Generate realistic synthetic time series datasets with configurable dimensions, metrics, composable trend functions, and injectable anomalies — via a Python API or the tsdata CLI.

sample plot

Table of Contents


Features

  • Realistic Data: Generate data that mimics real-world time series data with trends, seasonality, and noise.
  • Configurable: Control the data generation process with a rich set of parameters.
  • Composable: Combine multiple trend functions to create complex patterns.
  • Injectable Anomalies: Inject point anomalies, missing data, and concept drift to test your models.
  • Python API and CLI: Use the Python API for programmatic control or the CLI for quick and easy data generation.
  • Deterministic: Generate reproducible datasets for consistent experiments.
  • Extensible: Easily add your own trend functions and anomaly types.

Quickstart

CLI (no install)

uvx --python 3.11 --from ts-data-generator tsdata generate \
    --preset daily-sales --output sales.csv

With anomalies and a fixed seed for reproducibility:

uvx --python 3.11 --from ts-data-generator tsdata generate \
    --start 2024-01-01 --end 2024-01-07 --granularity h \
    --dims "region:US,EU,AP" \
    --mets "temperature:SinusoidalTrend(amplitude=10,freq=24)" \
    --anomalies "temperature:PointAnomaly(probability=0.01,magnitude=5)" \
    --seed 42 --output weather.csv

Python API

from ts_data_generator import DataGen
from ts_data_generator.utils.trends import SinusoidalTrend
from ts_data_generator.utils.functions import random_choice
from ts_data_generator.anomalies import PointAnomaly, MissingData

dg = DataGen(seed=42)
dg.start_datetime = "2024-01-01"
dg.end_datetime = "2024-01-07"
dg.to_granularity("h")

dg.add_dimension("region", random_choice(["US", "EU", "AP"]))
dg.add_metric(
    "temperature",
    {SinusoidalTrend(amplitude=10, freq=24)},
    anomalies=[PointAnomaly(probability=0.01, magnitude=5)],
)

print(dg.data.head())
dg.data.to_csv("weather.csv", index_label="datetime")

Installation

pip install ts-data-generator

With optional extras:

# Schema imputing (requires scipy)
pip install "ts-data-generator[imputer]"

# Holiday trend support (requires holidays)
pip install "ts-data-generator[holidays]"

# All optional features
pip install "ts-data-generator[all]"

For local development:

git clone https://github.com/manojmanivannan/ts-data-generator.git
cd ts-data-generator
uv sync --extra dev

Core Concepts

Dimensions

Categorical or continuous columns generated by an infinite generator function.

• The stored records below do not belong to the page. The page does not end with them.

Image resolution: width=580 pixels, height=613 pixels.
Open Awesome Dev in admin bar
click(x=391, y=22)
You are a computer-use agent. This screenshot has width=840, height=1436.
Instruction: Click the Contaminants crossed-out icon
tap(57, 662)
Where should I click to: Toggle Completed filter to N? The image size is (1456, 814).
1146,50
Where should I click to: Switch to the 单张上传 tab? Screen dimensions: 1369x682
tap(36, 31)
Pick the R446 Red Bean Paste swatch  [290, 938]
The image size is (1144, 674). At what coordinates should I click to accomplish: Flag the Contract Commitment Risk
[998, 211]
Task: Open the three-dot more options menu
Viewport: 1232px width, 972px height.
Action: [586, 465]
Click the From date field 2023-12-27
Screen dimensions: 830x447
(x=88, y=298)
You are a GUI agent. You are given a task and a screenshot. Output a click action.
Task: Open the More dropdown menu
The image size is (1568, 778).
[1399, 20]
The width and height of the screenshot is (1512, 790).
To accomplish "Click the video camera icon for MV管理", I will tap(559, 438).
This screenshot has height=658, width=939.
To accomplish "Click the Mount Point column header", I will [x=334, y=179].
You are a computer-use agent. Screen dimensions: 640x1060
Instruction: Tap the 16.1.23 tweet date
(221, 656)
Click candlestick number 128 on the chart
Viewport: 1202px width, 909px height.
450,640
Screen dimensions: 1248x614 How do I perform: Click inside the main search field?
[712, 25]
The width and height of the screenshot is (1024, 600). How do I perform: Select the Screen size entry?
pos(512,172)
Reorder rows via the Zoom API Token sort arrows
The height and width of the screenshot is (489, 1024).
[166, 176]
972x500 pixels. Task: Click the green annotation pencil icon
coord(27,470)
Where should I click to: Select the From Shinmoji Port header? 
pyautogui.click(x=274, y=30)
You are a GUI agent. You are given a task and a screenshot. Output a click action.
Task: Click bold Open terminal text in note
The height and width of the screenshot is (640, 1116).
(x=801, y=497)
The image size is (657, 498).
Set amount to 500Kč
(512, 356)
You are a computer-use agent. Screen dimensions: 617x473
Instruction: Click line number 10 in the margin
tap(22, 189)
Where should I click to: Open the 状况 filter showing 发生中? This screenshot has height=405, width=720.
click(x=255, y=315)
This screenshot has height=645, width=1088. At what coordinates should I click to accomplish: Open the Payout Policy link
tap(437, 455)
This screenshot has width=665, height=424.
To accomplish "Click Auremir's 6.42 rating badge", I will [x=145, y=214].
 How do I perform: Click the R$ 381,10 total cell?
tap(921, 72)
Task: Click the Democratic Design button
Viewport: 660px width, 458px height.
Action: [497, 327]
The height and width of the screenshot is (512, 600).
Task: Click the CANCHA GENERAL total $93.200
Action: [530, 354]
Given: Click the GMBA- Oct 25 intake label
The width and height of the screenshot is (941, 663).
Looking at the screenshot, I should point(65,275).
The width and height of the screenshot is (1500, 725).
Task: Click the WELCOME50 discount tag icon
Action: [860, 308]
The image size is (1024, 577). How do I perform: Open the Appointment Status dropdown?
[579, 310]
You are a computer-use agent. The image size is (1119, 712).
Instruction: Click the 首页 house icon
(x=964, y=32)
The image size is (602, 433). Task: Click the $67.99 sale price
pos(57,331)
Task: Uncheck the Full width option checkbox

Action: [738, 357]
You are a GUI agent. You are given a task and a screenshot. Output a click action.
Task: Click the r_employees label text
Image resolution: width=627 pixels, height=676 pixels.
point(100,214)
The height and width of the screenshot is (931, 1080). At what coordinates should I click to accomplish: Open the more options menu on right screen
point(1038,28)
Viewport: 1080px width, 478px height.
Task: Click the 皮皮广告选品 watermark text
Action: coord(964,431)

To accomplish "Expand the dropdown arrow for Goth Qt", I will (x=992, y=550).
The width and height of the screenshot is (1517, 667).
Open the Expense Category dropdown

Function Description CLI shorthand
random_choice Random element from a collection name:random_choice:A,B,C
random_int Random integer in [start, end] name:random_int:1,100
random_float Random float in [start, end) name:random_float:0.0,1.0
constant Fixed value or cycle name:constant:10
ordered_choice Sequential cycle name:ordered_choice:A,B,C
auto_generate_name Auto-generated column name name:auto_generate_name:cat

Shorthand: name:values defaults to random_choice. Example: --dims "product:A,B,C".

Metrics

Numeric columns built by additively composing one or more trends.

Trend Description Key parameters
SinusoidalTrend Sine wave with optional noise amplitude, freq, phase, noise_level
LinearTrend Linear ramp with optional noise limit, offset, noise_level
WeekendTrend Spikes on Saturday/Sunday weekend_effect, direction, limit
HolidayTrend Ramp around holidays country, effect, pre_window, post_window
ARNoiseTrend Autoregressive AR(p) noise coefficients or decay+order, noise_std
MarkovTrend Discrete-state Markov chain states, values, stickiness or transition_matrix
StockTrend Random walk + multi-scale sine amplitude, direction, noise_level

Trends combine with +: metric_name:Trend1(...)+Trend2(...).

Anomalies

Inject realistic irregularities into metric values. Anomalies are applied per-metric after trend composition and run in order (PointAnomaly → MissingData last, so NaN values are never overwritten).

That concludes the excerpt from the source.